* [Daftar Tugas]
• A. Tulis ulang teks bacaan dari "By. Frany P" sampai "dan pendeta. Betul!", dan ganti "pendeta" dengan "gembala jemaat".
• B. Menurut teks bacaan, ayat Alkitab mana yang menyatakan bahwa semua orang telah berbuat dosa dan kehilangan kemuliaan Allah?

* [Teks Bacaan]
“Berbahagialah
orang yang suci hatinya, karena mereka akan melihat Allah” Matius 5:8
HATI YANG TULUS DAN PERCAYA;
ITULAH KEHIDUPAN YANG BERBAHAGIA!
By. Frany P Kuron
Orang yang ‘suci
hatinya’? Pasti kita langsung
berpikir bahwa ucapan Yesus ini ditujukan kepada orang-orang yang tanpa dosa.
Orang-orang yang hidup alim, rajin ke gereja, penatua, syamas, dan pendeta. Betul!
Tidak juga. Rajin ke gereja, penatua, syamas dan pendeta bukan berarti tidak
pernah berbuat dosa. Lupakah kita bahwa setiap orang adalah manusia berdosa dan
hidup hanya oleh anugerah Allah? Dalam Roma 3:23 dituliskan; “karena semua orang telah berbuat dosa dan
telah kehilangan kemuliaan Allah”.
“Suci hatinya”

* [Baris Data]
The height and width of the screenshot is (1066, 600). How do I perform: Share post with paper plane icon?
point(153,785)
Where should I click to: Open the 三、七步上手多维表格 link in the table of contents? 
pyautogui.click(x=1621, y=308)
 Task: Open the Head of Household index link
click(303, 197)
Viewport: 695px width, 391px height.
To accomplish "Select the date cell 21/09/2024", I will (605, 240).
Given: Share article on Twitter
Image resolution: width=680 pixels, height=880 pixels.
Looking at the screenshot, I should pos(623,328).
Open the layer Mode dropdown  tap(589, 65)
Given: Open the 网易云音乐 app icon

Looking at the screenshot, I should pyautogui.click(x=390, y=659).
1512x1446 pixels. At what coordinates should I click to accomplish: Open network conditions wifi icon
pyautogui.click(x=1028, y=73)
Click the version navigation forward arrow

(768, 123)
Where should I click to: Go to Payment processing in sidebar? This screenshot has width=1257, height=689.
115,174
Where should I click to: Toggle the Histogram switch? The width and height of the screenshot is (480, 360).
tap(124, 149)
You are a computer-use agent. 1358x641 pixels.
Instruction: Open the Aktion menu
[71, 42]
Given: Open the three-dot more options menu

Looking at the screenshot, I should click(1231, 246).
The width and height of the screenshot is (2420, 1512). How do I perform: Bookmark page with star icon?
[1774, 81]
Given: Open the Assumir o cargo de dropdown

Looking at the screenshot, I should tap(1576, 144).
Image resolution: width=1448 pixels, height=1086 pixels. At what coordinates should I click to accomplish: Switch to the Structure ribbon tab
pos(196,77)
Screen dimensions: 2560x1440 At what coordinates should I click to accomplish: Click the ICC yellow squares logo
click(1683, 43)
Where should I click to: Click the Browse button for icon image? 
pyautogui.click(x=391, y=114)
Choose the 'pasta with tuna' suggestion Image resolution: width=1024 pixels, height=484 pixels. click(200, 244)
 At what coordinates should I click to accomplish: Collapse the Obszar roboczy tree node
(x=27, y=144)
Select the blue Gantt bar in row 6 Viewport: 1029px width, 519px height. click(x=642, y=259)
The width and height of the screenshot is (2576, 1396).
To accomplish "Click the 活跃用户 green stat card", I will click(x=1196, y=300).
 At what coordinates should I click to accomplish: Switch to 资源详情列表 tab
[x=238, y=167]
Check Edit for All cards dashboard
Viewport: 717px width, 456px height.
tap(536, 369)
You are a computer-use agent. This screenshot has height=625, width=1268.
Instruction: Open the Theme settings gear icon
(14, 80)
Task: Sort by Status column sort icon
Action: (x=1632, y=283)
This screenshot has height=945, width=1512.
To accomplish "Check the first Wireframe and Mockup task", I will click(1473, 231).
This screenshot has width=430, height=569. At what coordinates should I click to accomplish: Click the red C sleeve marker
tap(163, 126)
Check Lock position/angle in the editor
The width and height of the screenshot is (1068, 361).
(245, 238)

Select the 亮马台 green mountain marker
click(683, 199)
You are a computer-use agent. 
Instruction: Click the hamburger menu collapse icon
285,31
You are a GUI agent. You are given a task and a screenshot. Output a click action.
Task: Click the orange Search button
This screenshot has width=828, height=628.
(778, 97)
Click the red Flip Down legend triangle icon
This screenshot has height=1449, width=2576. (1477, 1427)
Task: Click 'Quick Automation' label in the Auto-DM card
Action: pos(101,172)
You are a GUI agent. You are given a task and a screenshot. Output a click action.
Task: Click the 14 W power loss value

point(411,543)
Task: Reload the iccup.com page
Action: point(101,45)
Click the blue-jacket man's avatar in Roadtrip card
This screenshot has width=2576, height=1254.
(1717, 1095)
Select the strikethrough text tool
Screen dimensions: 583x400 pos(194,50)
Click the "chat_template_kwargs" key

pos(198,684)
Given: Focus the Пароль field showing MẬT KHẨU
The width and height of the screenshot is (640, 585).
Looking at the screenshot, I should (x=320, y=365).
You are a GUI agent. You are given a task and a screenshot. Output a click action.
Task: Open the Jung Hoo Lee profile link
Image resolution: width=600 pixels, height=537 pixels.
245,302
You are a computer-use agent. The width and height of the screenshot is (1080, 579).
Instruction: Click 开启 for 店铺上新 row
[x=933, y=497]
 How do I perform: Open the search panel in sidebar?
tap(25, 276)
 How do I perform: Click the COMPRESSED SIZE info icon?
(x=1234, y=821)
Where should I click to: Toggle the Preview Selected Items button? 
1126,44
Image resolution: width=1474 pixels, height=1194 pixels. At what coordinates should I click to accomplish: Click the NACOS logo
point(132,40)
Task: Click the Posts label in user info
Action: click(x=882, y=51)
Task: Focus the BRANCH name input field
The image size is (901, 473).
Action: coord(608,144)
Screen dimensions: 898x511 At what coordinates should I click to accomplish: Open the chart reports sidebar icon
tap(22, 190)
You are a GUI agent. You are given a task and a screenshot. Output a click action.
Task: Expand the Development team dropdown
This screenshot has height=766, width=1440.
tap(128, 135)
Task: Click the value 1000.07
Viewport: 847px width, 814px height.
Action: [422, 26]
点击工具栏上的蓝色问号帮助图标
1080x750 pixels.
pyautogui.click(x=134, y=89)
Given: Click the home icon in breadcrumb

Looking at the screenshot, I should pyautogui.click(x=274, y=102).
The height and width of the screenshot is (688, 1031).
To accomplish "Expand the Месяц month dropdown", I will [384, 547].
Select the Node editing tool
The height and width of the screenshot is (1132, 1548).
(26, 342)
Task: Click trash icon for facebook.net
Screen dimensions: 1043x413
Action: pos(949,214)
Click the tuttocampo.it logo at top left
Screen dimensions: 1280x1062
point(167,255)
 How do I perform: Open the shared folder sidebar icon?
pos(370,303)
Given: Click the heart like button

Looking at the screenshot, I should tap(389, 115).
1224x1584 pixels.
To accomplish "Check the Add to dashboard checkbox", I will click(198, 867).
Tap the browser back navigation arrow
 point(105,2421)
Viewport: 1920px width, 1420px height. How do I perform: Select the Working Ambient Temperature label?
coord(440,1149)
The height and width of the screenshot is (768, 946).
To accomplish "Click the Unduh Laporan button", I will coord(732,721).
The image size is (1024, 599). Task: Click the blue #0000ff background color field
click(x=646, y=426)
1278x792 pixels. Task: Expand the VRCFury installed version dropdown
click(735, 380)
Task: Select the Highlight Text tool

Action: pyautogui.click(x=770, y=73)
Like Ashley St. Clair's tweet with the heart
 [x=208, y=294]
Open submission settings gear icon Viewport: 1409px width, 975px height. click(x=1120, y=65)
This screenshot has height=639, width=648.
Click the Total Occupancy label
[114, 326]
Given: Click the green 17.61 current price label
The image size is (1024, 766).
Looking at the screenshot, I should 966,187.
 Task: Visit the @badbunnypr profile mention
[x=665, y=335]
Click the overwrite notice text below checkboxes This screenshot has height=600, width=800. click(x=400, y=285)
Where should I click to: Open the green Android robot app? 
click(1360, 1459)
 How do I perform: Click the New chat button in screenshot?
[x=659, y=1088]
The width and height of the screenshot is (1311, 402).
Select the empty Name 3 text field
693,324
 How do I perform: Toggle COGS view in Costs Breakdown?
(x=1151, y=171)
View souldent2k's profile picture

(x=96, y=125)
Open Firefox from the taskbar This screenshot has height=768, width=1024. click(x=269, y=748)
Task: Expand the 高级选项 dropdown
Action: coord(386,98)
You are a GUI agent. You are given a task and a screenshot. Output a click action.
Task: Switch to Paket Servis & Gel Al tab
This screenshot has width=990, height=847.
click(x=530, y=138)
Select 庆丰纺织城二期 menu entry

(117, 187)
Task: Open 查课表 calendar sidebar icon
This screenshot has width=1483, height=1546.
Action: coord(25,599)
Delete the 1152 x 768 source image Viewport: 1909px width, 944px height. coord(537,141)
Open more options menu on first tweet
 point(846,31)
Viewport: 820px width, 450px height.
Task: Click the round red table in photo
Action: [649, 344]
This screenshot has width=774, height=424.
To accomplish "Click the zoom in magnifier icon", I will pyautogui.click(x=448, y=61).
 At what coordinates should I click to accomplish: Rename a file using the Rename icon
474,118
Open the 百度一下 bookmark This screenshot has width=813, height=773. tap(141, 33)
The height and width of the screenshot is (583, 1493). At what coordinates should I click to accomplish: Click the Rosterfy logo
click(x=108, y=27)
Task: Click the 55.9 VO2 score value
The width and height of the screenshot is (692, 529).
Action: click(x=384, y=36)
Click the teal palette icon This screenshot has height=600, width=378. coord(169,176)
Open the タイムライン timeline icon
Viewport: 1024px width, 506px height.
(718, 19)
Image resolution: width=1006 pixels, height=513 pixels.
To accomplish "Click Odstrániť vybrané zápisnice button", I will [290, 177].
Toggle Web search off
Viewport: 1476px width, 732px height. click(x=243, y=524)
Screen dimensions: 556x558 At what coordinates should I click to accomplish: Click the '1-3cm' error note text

* [Jawaban Berurutan]
• A.
By. Frany P Kuron
Orang yang ‘suci
hatinya’? Pasti kita langsung
berpikir bahwa ucapan Yesus ini ditujukan kepada orang-orang yang tanpa dosa.
Orang-orang yang hidup alim, rajin ke gereja, penatua, syamas, dan gembala jemaat. Betul!

• B. Roma 3:23.